5 thoughts on “The founder of Tiananmen Mothers was asked to attack Hong Kong Localists

  1. There ought to be no shame in fighting for greater democracy, whether for oneself or for others. Linking universal values to Chinese patriotism is unnecessary and only hurts the movement. Besides, the currently unity of China is artificial. The current China is kept together only via the PLA. I only pray we can get stable nation-states from the ashes rather than the warlordism of the 1920s.

  2. If HKASPDM is also trying to censor and dismantle the “two systems”, there might be no hope left except for hardcore localists.

    By not taking a middle ground, they are going to push more people to the extremes. Soon there’s only going to be two positions available: either you love Beijing or you want total HK independence.

  3. Hong Kong can never truly survive under China. Hong Kong is way too weak, I cannot see a democratic Hong Kong under a democratic China continuing under as ‘Hong Kong’. Hong Kong will soon lose its “Hong Kong-ness” faster if it is under the current Communist China rule, and slower under a democratic China. But one thing is certain, Hong Kong under Chinese rule will inevitably destroy Hong Kong’s core distinctiveness; whether this is in the long run or in the short run; it will happen. The only way to preserve Hong Kong Culture, Hongkongers, Hong Kong, etc, is to formally separate from this large influence.
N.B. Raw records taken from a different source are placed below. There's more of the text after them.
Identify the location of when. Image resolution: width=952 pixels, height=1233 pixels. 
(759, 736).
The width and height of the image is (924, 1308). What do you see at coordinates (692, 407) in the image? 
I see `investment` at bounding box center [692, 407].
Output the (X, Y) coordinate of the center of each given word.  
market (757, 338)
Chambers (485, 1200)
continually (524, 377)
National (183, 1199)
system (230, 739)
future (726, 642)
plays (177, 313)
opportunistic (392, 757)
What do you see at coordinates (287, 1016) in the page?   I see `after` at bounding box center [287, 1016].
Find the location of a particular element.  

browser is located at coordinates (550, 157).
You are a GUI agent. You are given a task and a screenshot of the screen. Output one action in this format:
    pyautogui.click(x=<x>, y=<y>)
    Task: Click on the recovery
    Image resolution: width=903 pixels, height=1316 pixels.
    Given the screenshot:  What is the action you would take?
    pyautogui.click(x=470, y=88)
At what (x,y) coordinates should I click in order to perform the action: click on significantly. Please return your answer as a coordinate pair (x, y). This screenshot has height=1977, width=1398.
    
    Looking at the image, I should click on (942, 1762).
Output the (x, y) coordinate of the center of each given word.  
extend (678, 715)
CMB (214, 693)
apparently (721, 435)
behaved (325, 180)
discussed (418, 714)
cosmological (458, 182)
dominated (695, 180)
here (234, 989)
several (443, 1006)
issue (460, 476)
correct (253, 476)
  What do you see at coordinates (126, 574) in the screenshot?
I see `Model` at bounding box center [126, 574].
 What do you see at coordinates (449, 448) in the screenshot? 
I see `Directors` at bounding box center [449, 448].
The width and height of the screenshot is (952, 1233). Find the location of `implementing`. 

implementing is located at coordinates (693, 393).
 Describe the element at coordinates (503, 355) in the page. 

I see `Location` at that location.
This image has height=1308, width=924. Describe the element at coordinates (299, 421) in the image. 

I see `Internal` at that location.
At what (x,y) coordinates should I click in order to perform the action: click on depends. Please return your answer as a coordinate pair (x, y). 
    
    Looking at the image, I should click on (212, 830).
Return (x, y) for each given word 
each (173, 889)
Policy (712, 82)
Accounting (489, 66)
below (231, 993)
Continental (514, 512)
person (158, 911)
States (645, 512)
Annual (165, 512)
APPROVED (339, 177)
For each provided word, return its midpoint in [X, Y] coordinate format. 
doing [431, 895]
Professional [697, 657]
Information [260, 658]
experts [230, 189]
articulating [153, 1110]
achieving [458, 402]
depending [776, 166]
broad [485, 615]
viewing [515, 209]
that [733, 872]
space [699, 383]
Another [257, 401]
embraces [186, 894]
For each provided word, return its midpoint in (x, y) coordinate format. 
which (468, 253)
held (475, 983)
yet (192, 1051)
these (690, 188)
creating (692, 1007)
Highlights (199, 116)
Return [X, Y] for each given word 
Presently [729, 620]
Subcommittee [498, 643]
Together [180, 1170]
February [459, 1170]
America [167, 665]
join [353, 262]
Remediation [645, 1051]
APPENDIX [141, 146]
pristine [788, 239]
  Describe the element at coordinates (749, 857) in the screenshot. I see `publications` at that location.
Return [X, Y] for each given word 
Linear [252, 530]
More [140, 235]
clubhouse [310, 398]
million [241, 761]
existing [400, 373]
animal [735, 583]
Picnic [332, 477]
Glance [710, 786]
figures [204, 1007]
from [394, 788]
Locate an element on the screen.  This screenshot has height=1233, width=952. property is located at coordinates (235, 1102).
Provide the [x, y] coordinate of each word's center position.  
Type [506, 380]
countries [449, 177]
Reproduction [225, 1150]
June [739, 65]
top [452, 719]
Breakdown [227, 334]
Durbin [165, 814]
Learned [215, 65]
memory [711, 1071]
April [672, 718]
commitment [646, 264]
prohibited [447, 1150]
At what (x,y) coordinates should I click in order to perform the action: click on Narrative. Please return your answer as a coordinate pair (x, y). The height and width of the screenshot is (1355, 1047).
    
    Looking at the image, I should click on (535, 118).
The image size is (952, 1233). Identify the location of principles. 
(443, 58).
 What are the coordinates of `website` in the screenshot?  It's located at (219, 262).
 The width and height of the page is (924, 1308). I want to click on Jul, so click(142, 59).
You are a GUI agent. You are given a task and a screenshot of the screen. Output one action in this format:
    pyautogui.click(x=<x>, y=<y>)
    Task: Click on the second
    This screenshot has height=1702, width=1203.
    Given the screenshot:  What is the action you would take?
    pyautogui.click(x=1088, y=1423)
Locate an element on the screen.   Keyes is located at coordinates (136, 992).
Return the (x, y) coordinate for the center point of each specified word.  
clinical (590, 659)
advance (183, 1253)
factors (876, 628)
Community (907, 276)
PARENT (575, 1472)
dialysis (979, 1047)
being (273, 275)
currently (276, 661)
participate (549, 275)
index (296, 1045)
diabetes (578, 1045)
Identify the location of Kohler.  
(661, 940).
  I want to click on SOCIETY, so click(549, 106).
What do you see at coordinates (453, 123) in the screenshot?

    It’s seen in the history as well with Japanese and Korean culture being heavily influenced by China, and China wasn’t even rule Japan nor Korea (not fully at least). It shows the heavy influence of the Chinese dynasties and China as a whole. If one is to escape the influences of China, it needs to formally separate and boost local/national culture.

    If Hong Kong is to stay ‘Hong Kong’, there is only one way out: Independence. Truth be told, there has always been only two choices: Submit to Chinese rule, and soon become the same as the Chinese whether slow or fast, or become independent.